***** Dataset records *****

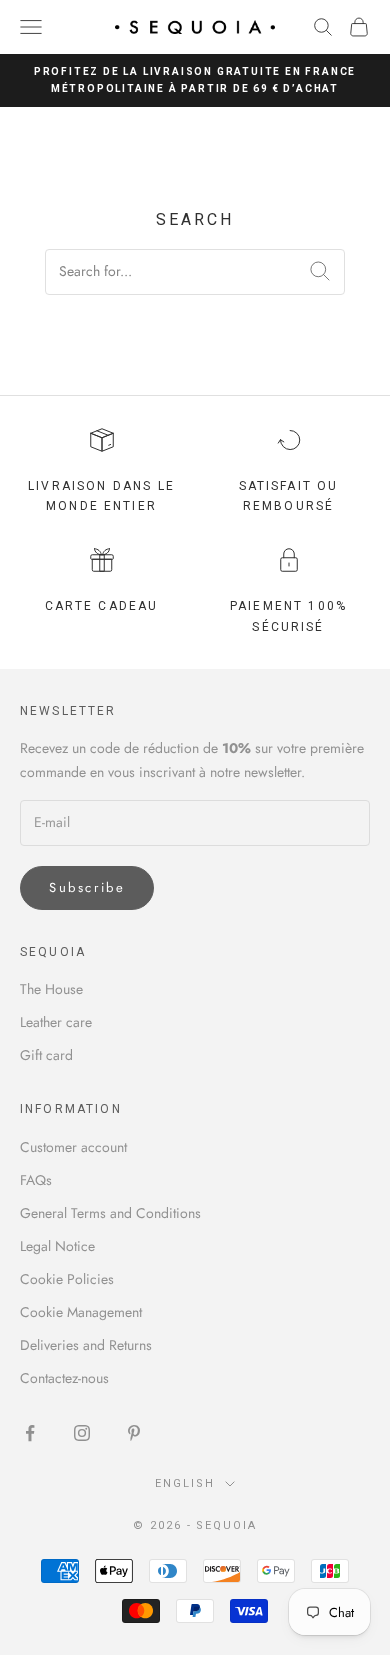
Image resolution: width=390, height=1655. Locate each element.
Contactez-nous (64, 1378)
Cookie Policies (67, 1279)
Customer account (73, 1147)
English (185, 1483)
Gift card (46, 1055)
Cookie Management (81, 1312)
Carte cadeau (102, 606)
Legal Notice (57, 1246)
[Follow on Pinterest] (134, 1433)
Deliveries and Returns (86, 1345)
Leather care (56, 1022)
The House (51, 989)
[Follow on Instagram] (82, 1433)
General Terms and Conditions (110, 1213)
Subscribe (87, 887)
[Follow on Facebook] (30, 1433)
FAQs (36, 1180)
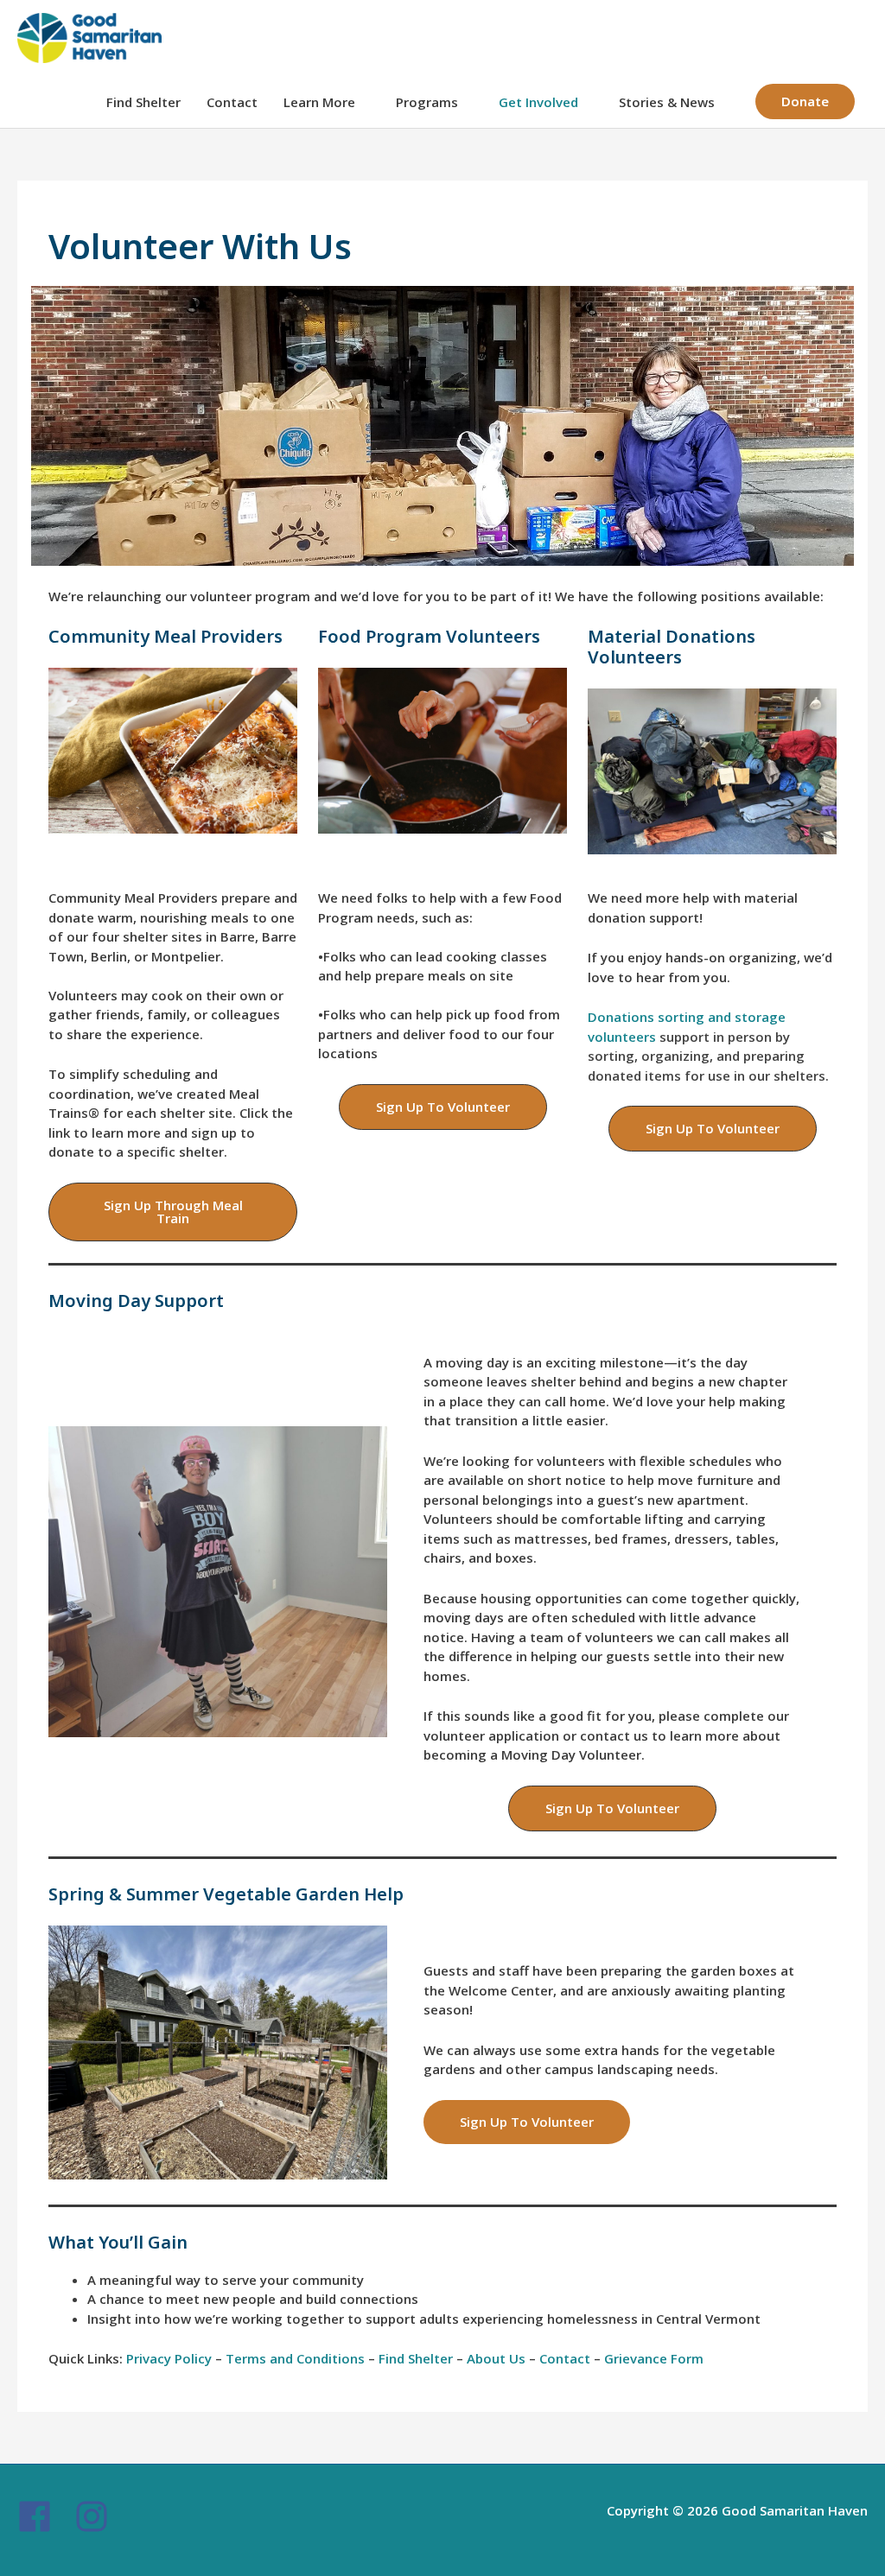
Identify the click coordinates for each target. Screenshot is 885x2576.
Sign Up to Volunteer (527, 2121)
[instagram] (96, 2516)
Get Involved (538, 102)
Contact (232, 102)
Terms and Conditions (295, 2358)
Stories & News (667, 102)
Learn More (319, 102)
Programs (427, 102)
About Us (496, 2358)
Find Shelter (143, 102)
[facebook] (44, 2516)
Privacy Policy (169, 2358)
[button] (805, 101)
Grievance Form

*****

Task
Return every line of the records in which the word "Cookie" is found.

Output of the task
Cookie Policies (67, 1279)
Cookie Management (81, 1312)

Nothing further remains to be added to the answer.